● **TASK DIRECTIONS**: Every entry must appear in the answer exactly as it does here.

● **DATA FOR PROCESSING**:
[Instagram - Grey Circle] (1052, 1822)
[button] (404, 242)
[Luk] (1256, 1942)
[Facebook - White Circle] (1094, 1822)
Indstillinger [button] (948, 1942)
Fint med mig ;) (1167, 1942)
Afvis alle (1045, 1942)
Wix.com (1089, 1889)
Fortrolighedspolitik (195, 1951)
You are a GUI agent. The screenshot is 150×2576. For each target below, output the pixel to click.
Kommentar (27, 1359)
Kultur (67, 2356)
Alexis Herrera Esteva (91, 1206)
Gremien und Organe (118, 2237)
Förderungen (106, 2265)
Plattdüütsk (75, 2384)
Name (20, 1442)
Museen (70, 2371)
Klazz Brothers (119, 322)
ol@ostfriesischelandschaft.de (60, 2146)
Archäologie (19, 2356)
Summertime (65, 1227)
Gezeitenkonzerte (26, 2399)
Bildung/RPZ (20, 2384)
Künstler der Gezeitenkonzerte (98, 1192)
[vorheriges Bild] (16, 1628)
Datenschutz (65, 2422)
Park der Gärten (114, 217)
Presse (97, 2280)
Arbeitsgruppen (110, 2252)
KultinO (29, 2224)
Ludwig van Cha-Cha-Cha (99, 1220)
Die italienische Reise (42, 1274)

● **EXERCISE RESPONSE**:
[Instagram - Grey Circle] (1052, 1822)
[button] (404, 242)
[Luk] (1256, 1942)
[Facebook - White Circle] (1094, 1822)
Indstillinger [button] (948, 1942)
Fint med mig ;) (1167, 1942)
Afvis alle (1045, 1942)
Wix.com (1089, 1889)
Fortrolighedspolitik (195, 1951)
You are a GUI agent. The screenshot is 150×2576. For each target below, output the pixel to click.
Kommentar (27, 1359)
Kultur (67, 2356)
Alexis Herrera Esteva (91, 1206)
Gremien und Organe (118, 2237)
Förderungen (106, 2265)
Plattdüütsk (75, 2384)
Name (20, 1442)
Museen (70, 2371)
Klazz Brothers (119, 322)
ol@ostfriesischelandschaft.de (60, 2146)
Archäologie (19, 2356)
Summertime (65, 1227)
Gezeitenkonzerte (26, 2399)
Bildung/RPZ (20, 2384)
Künstler der Gezeitenkonzerte (98, 1192)
[vorheriges Bild] (16, 1628)
Datenschutz (65, 2422)
Park der Gärten (114, 217)
Presse (97, 2280)
Arbeitsgruppen (110, 2252)
KultinO (29, 2224)
Ludwig van Cha-Cha-Cha (99, 1220)
Die italienische Reise (42, 1274)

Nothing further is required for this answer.